**Text section:**
CQpub0 Mikami
The experiment using this program is introduced on "Interface" No.4, CQ publishing Co.,Ltd, 2015. 本プログラムを使った実験は,CQ出版社のインターフェース 2015年4月号で紹介しています.
Dependencies: DSProcessingIO mbed
FFT_Sampling.cpp
- Committer:
- CQpub0Mikami
- Date:
- 2014-07-29
- Revision:
- 1:655f6a72e47e
- Parent:
- 0:c740f515e0b7
File content as of revision 1:655f6a72e47e:
//--------------------------------------------------------------
// Sampling and Spectrum analysis using FFT
// Copyright (c) 2014 MIKAMI, Naoki, 2014/06/29
//--------------------------------------------------------------
#include "mbed.h"
#include "AdcInternal.hpp"
#include "fftReal.hpp"
using namespace Mikami;
// sampling frequency
const float FS_ = 10.0e3f;
const int N_FFT_ = 256;
Adc adc_(A0);
Ticker timer_; // for timer interrupt
DigitalIn userButton_(USER_BUTTON);
FftReal fft_(N_FFT_);
float xn_[N_FFT_+1];
volatile int count_;
// Sampling
void TimerIsr()

**Given information:**

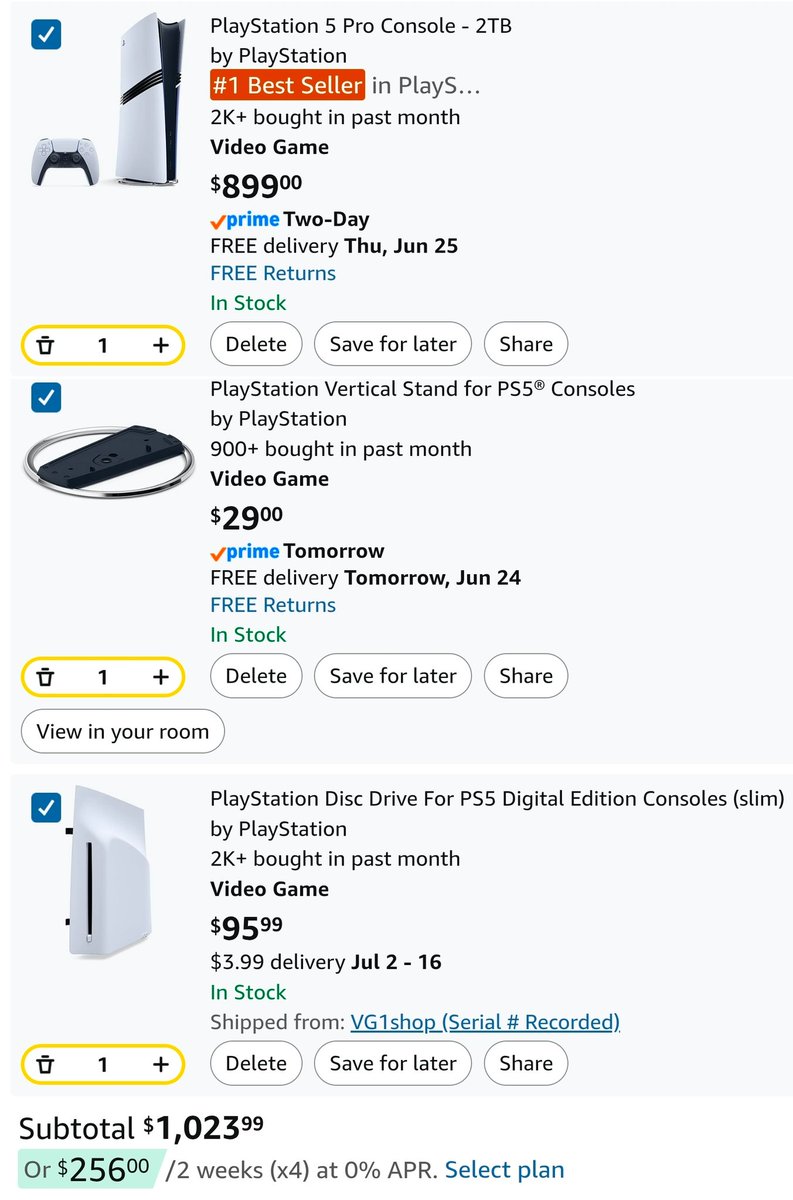This screenshot has height=1200, width=793.
Task: Click trash icon for PlayStation 5 Pro Console
Action: pyautogui.click(x=45, y=345)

**Directives:**
A. Answer these questions from the FFT sampling code page:
(i) What value is assigned to the sampling frequency constant?
(ii) What number of points is set for the FFT?
(iii) On what date was the revision committed?
B. Carry on the FFT sampling program from its final line, writing the body of the timer interrupt routine and the code that follows it.

**Expected results:**
A.
(i) 10.0e3f, that is, 10 kHz.
(ii) 256 (N_FFT_).
(iii) 2014-07-29.

B.
{
xn_[count_] = adc_.Read(); // AD
count_++;
}
int main()
{
printf("Ready.\r\n");
while(userButton_); // wait for user button pressed
printf("User button is pushed!\r\n");
count_ = 0;
timer_.attach_us(&TimerIsr, 1.0e6f/FS_);
while (count_ < N_FFT_+1);
timer_.detach(); // Detach TimerIsr
printf("End of Sampling.\r\n");
float xnW[N_FFT_]; // for windowed data
Complex yk[N_FFT_/2+1];
float yDb[N_FFT_/2+1];
// Windowing
float pi2N = 6.283185f/N_FFT_;
for (int n=0; n<N_FFT_; n++)
xnW[n] = (xn_[n+1] - xn_[n])*(0.54f - 0.46f*cosf(pi2N*n));
// Execute FFT
fft_.Execute(xnW, yk);
// Square of absolute value of FFT
for (int n=0; n<=N_FFT_/2; n++)
yDb[n] = norm(yk[n]);
// Get maximum value of yk[n]
float max = 0;
for (int n=0; n<=N_FFT_/2; n++)
max = (yDb[n] > max) ? yDb[n] : max;
// Normalized spectra to dB
for (int n=0; n<=N_FFT_/2; n++)
if (yDb[n] > 0)
yDb[n] = 10.0f*log10f(yDb[n]/max);
else
yDb[n] = -100.0f;
// Output to terminal
float dt = 1.0e3f/FS_;
float df = FS_/N_FFT_;
for (int n=0; n<N_FFT_; n++)
{
if (n <= N_FFT_/2)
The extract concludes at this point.